Jari Vanhala

Personal information
- Date of birth: 29 August 1965 (age 59)
- Place of birth: Helsinki, Finland
- Height: 1.80 m (5 ft 11 in)
- Position(s): Striker

Senior career*
- Years: Team / Apps / (Gls)
- 1983–1990: Grankulla IFK / 153 / (69)
- 1991: FF Jaro / 33 / (19)
- 1992–1994: HJK / 78 / (22)
- 1995–1996: FF Jaro / 50 / (27)
- 1996–1997: Bradford City / 1 / (0)
- 1997–1998: FinnPa / 45 / (9)
- 1999: Inter Turku / 15 / (3)
- 2000: Grankulla IFK / 0 / (0)
- Total:  / 375 / (149)

International career
- 1992–1997: Finland / 23 / (2)

= Jari Vanhala =

Finnish footballer (born 1965)

Jari Vanhala (born 29 August 1965) is a Finnish former footballer who played at both professional and international levels as a striker.

==Club career==
Born in Helsinki, Vanhala spent the majority of his playing career in Finland, playing with Grankulla IFK, FF Jaro, HJK, FinnPa, and Inter Turku.
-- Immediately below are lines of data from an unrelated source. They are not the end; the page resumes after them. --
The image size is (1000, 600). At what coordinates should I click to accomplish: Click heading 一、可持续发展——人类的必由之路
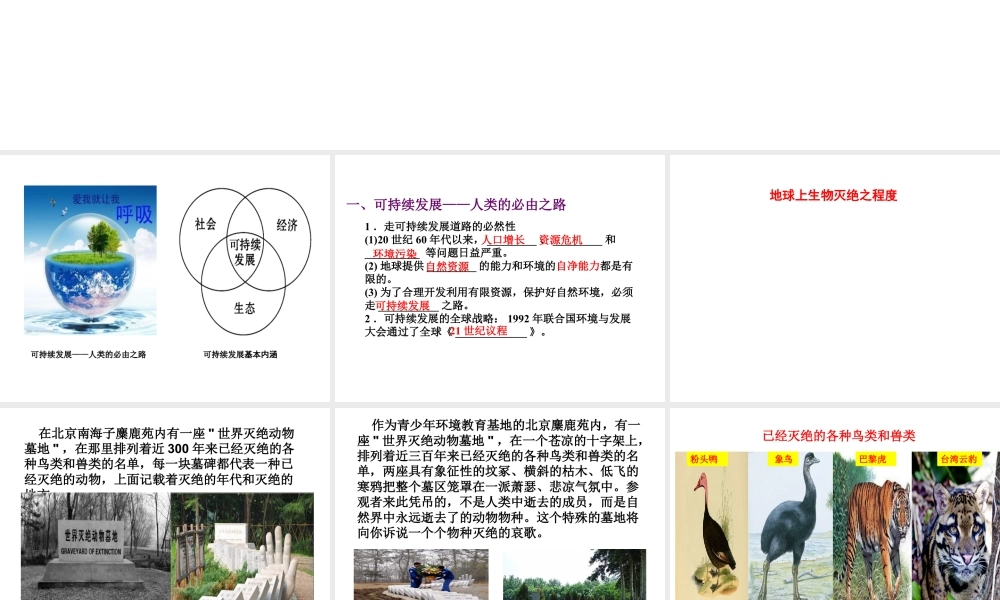(x=456, y=203)
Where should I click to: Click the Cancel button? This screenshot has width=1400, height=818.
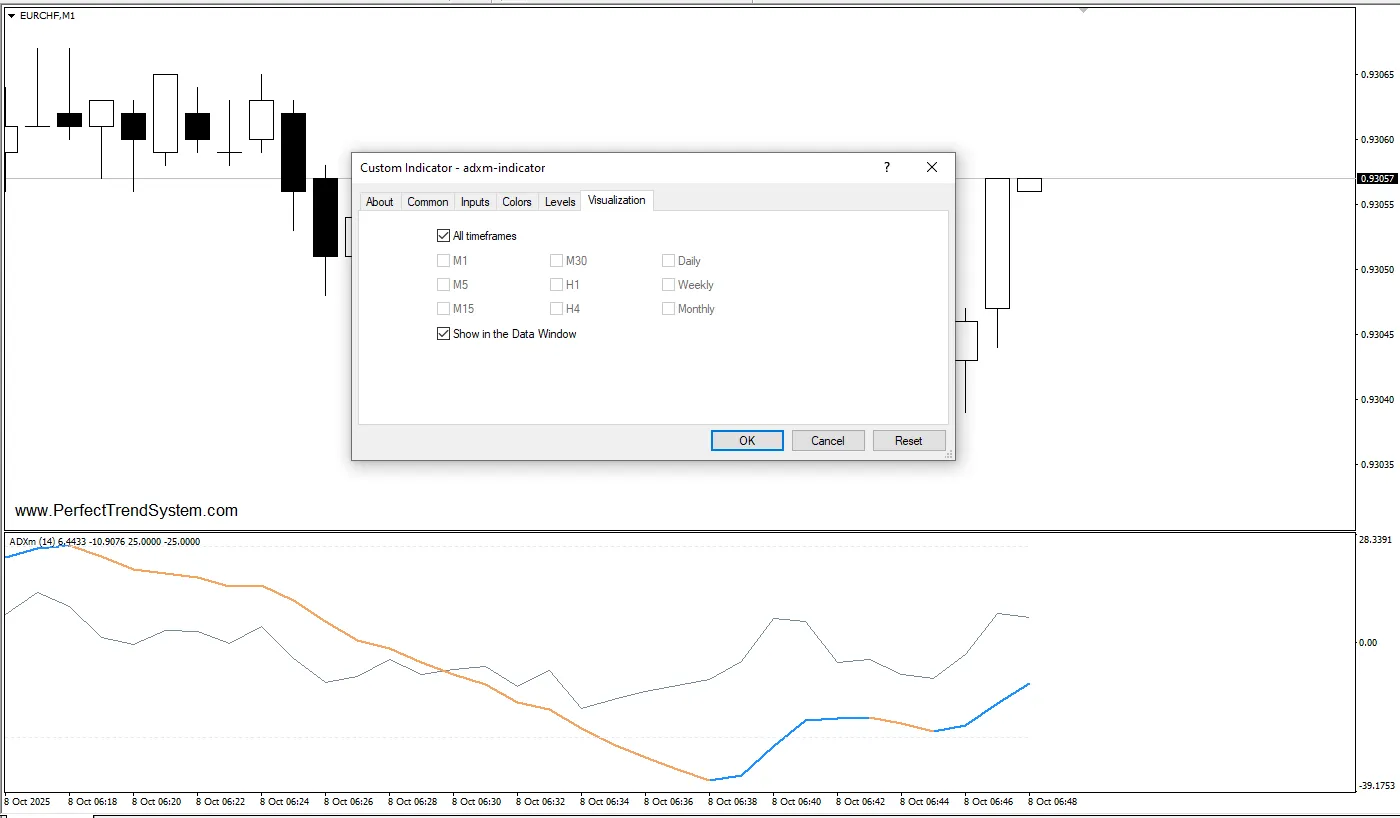(x=828, y=441)
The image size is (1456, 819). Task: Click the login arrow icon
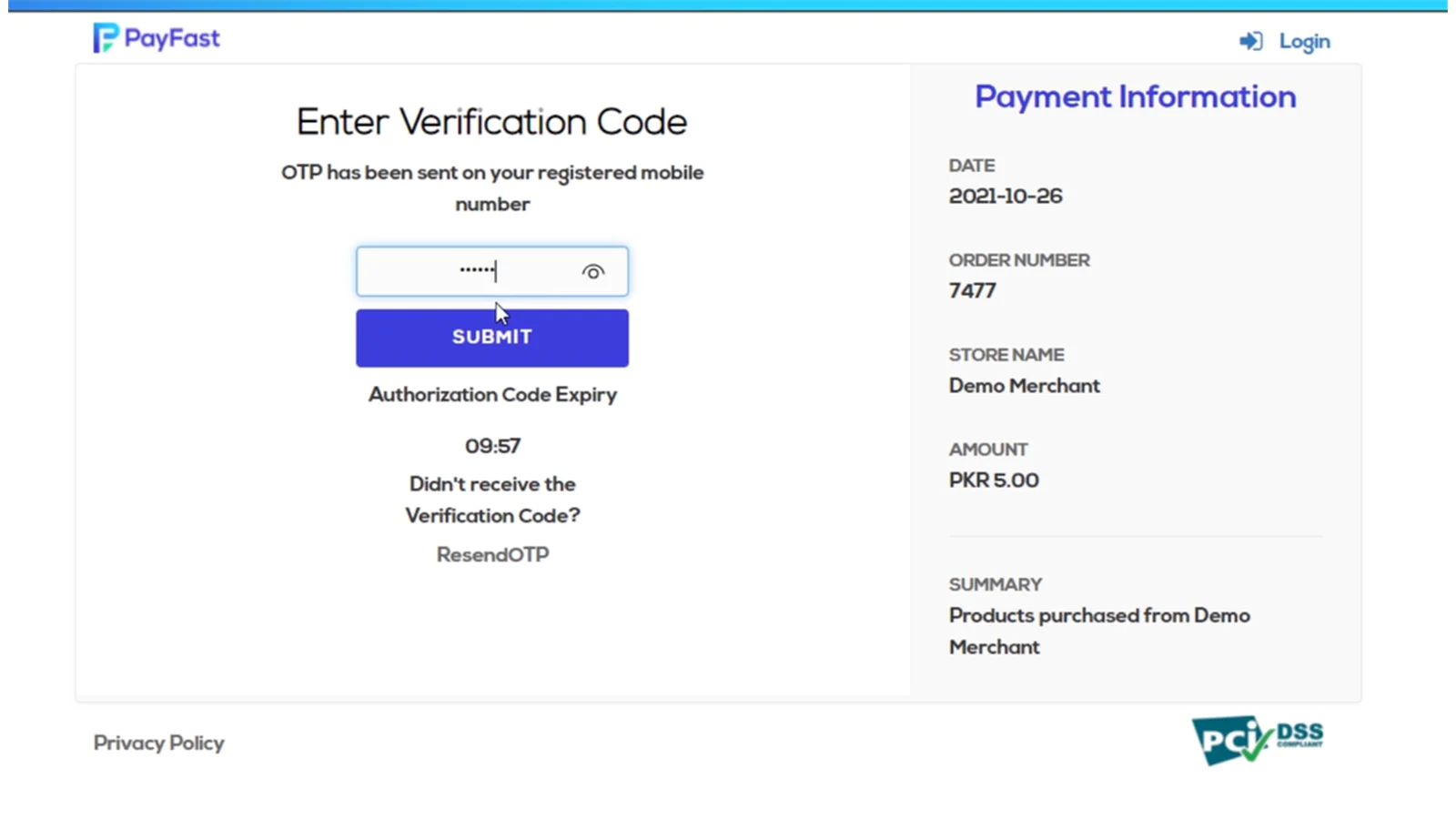click(x=1250, y=41)
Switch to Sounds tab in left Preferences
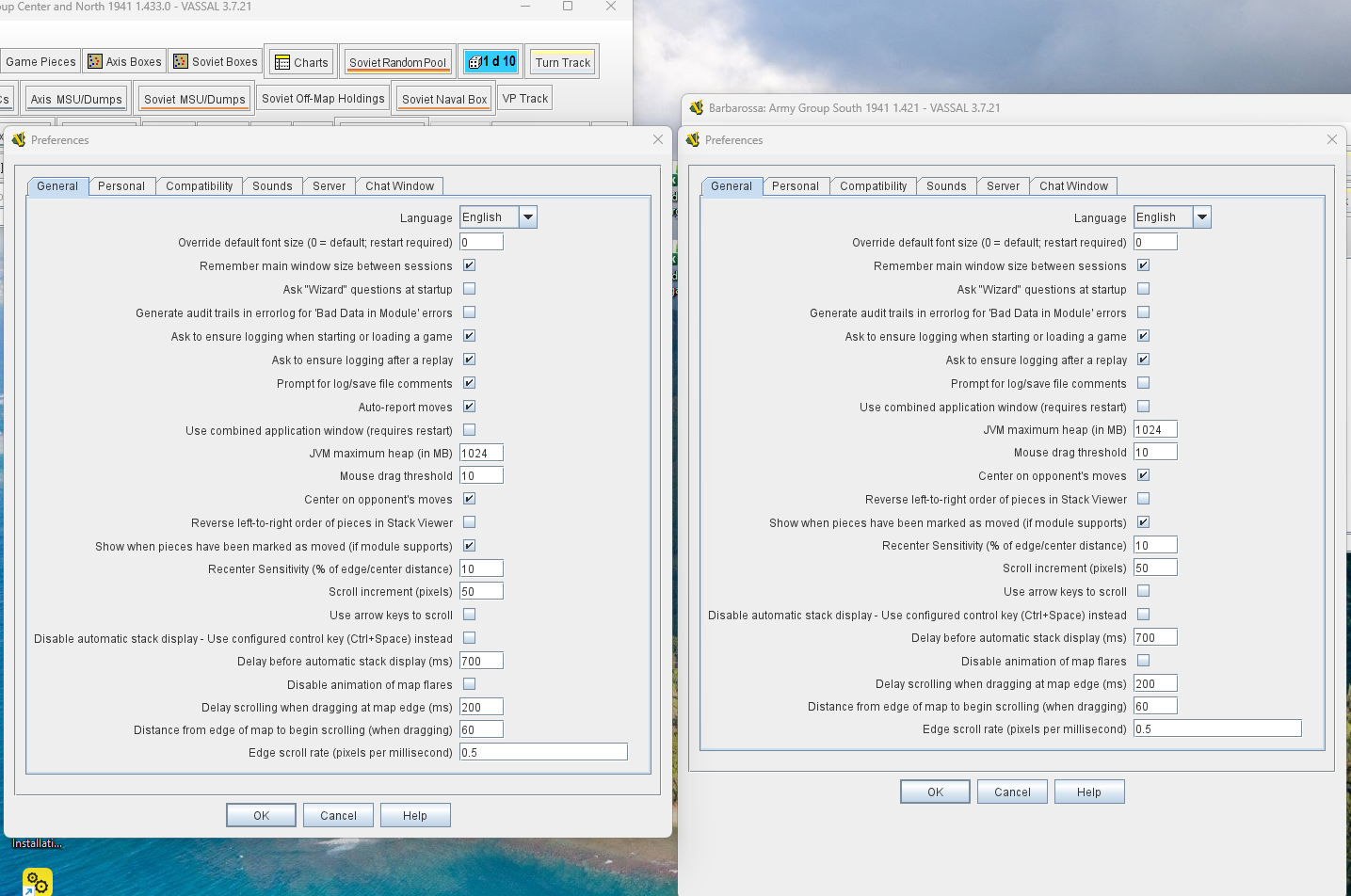 pos(272,186)
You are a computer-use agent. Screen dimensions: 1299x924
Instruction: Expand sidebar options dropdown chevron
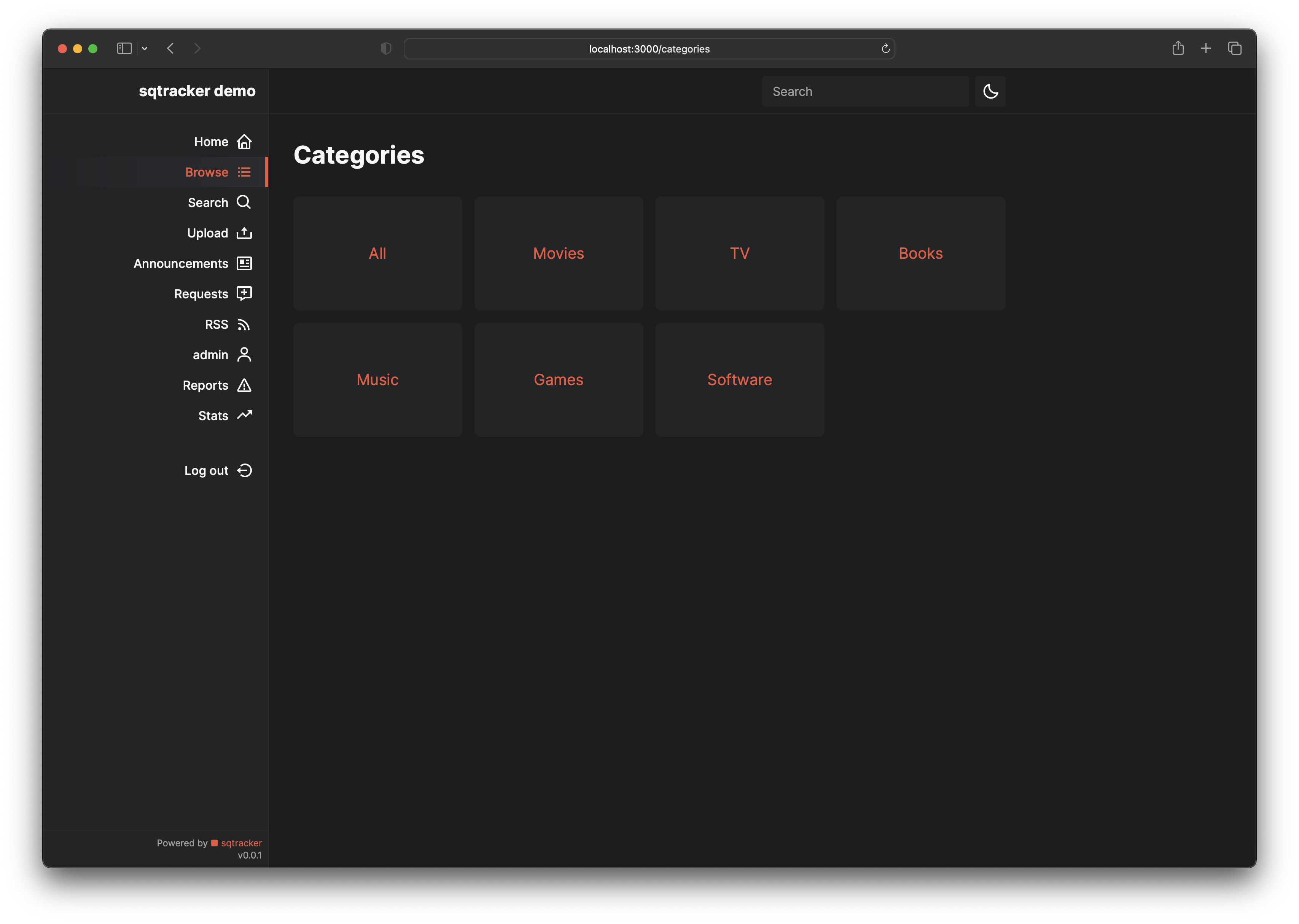[145, 48]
However, he also made one substitute appearance in the Football League for Bradford City during the 1996–97 season, playing for 18 minutes.

==International career==
Between 1992 and 1997, Vanhala earned 23 caps for the Finnish national side, scoring two goals, including appearing in five FIFA World Cup qualifying matches.